Seeking the Critical Traits of Epigenetic Modifications for Early-Stage Disease Diagnosis

Event Date: January 14, 2014
Speaker: Prof. Chongli Yuan
Speaker Affiliation: Chemical Engineering,
Purdue University
Time: 9:00 - 10:15 p.m.
Location: FRNY G140

Abstract. In recent years, it has become increasingly clear that abnormal epigenetic modifications, such as DNA methylation and histone modifications are hallmarks of many types of diseases, such as lung cancers and neurodegenerative diseases. Understanding how different epigenetic patterns regulate gene activity and enabling sensitive detection of epigenetic patterns hold the key to developing the next generation of therapeutic and diagnostic tools of human diseases.

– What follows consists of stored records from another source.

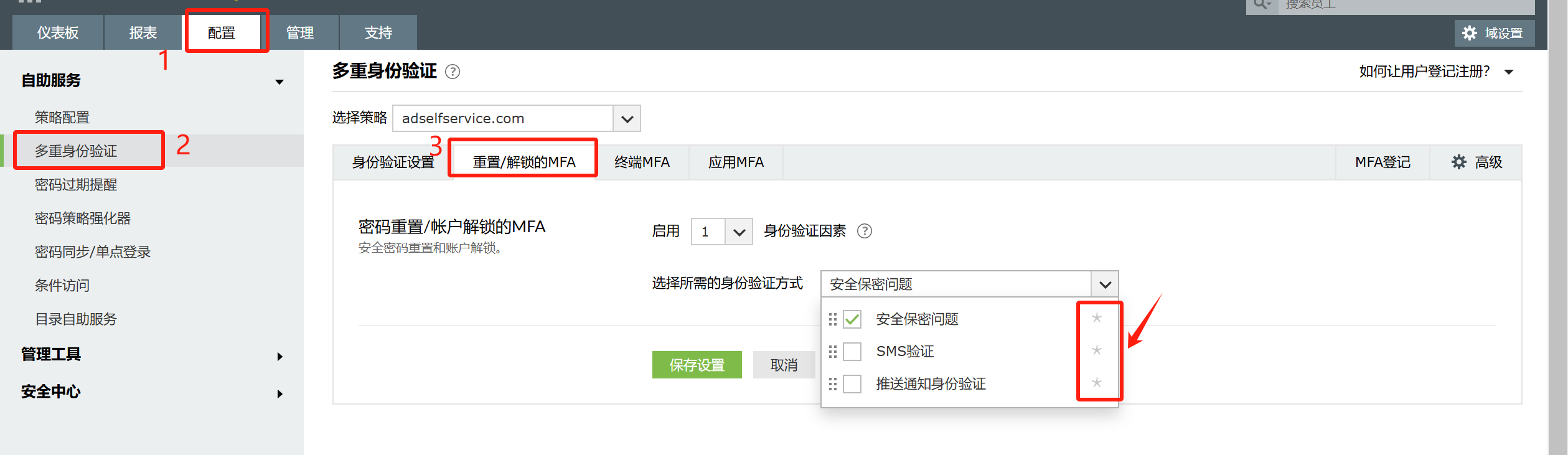Uncheck the 安全保密问题 checkbox
Image resolution: width=1568 pixels, height=455 pixels.
(852, 319)
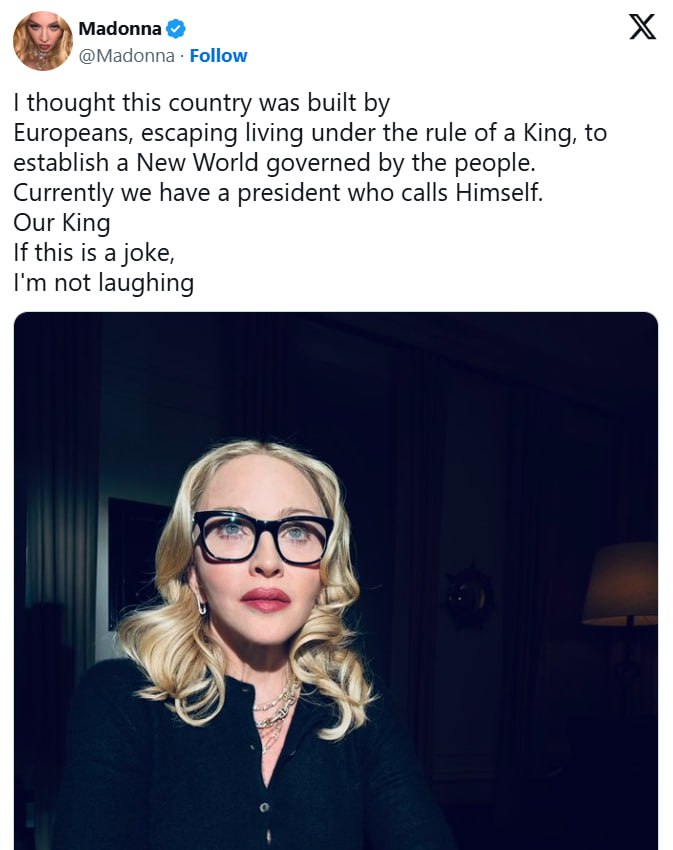Open Madonna's round profile avatar
Image resolution: width=673 pixels, height=850 pixels.
tap(43, 41)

By combining state-of-the-art quantitative fluorescence spectroscopy with engineering principles, we have established quantitative correlations among epigenetic content, chromosome structure, and gene activity. Such correlations can be used for screening early-stage disease biomarkers and identifying potential epigenetic modifications as novel drug targets. In addition, we have developed protein probes to identify and recognize disease-related DNA methylation marks. Our detection platform offers a simple and cheap DNA methylation detection approach, promising for detecting early stage cancers.